Enviada em 15/10/2021

A contradição de classes econômicas refletem em vários aspectos do cotidiano. Nesse sentido, na canção “Hit do Ano - O Peso da Luta”, o cantor Mc Marks diz “enquanto uns contam, outros ralam pra ter o que comer”, trazendo uma crítica à ausência de soberania alimentar do povo brasileiro enquanto existem grupos beneficiados com a desigualdade. Tendo em vista que a pandemia do vírus da Covid-19 gerou uma crise de desemprego, afetando diretamente no prato dos brasileiros, torna-se responsabilidade do governo de Estado garantir alimentação adequada para a parcela da população que vive em vulnerabilidade dentro desse contexto.

Segundo o Inquérito Nacional, em 2020 mais de metade dos lares brasileiros viveram em insegurança alimentar, entre esses, 19 milhões de pessoas passaram fome. Ainda que, durante os períodos de quarentena e “lockdown”, todos que tivessem necessidade poderiam solicitar o auxílio emergencial, o valor baixíssimo não garante comida para uma família durante mais de uma semana. Pode-se observar que o descaso do governo brasileiro contribuiu para que a situação fosse agravada, já que o país voltou ao mapa da fome mundial dentro desses últimos anos.

No entanto, os efeitos dessa situação precária são ainda mais preocupantes. Como os grupos mais vulneráveis, na questão da fome, envolvem muitas crianças e mulheres grávidas, o desenvolvimentos destes será comprometido pela desnutrição, o que torna um problema de saúde pública. Além disso, gera instabilidade social e política, já que muitos tem que procurar meios ilícitos de sobreviver, aumentando o índice de crimes e de encarceramento, fazendo com que seja uma questão de segurança também.

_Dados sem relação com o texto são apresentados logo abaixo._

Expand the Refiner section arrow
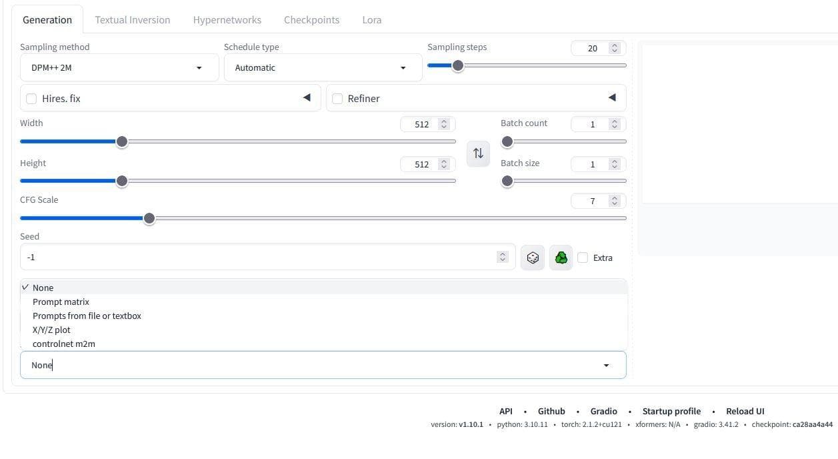The image size is (838, 459). click(612, 98)
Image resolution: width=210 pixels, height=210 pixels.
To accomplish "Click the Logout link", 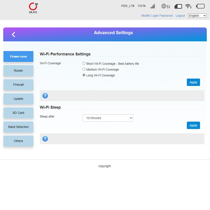I will pos(180,16).
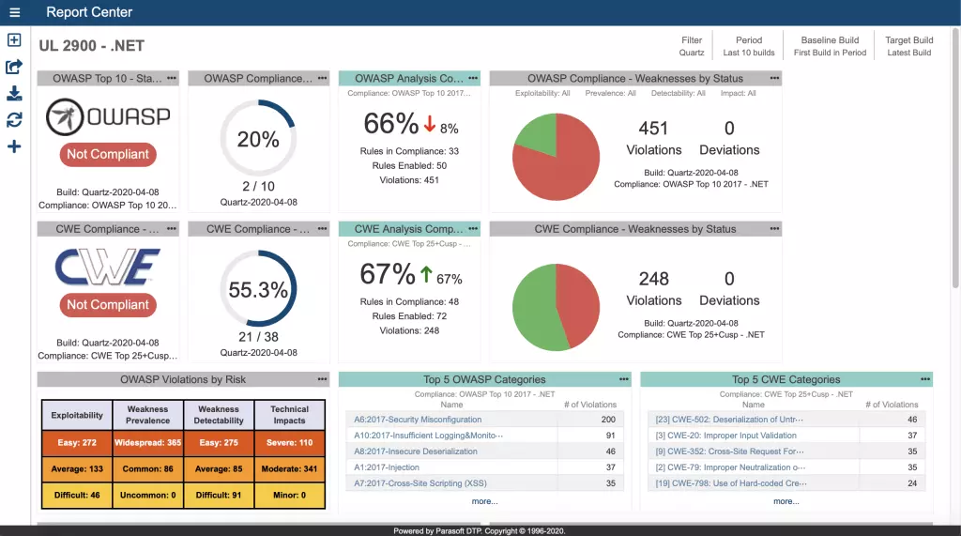Click more... under Top 5 OWASP Categories
The height and width of the screenshot is (536, 961).
click(x=484, y=501)
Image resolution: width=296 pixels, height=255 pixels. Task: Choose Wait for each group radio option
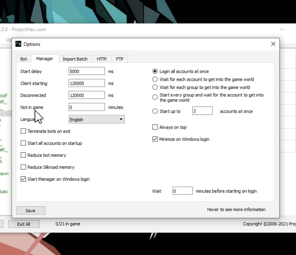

Por conseguinte, é notório que a questão da fome no contexto pandêmico é resultado de um histórico de desmonte de verbas públicas que garantiam os direitos do cidadão previstos pela Constituição de 1988. Para que isso seja resolvido, é dever do Governo Federal, em parceria com as secretarias de saúde, assegurar que toda a população tenha acesso à alimento suficiente para as três refeições principais, a fim de diminuir os índices dos problemas causados pela fome, para que o país consiga se desenvolver a partir de cidadãos com vivências dignas, isto é, fora da intensa exploração e precarização, possibilitando o crescimento da economia nacional.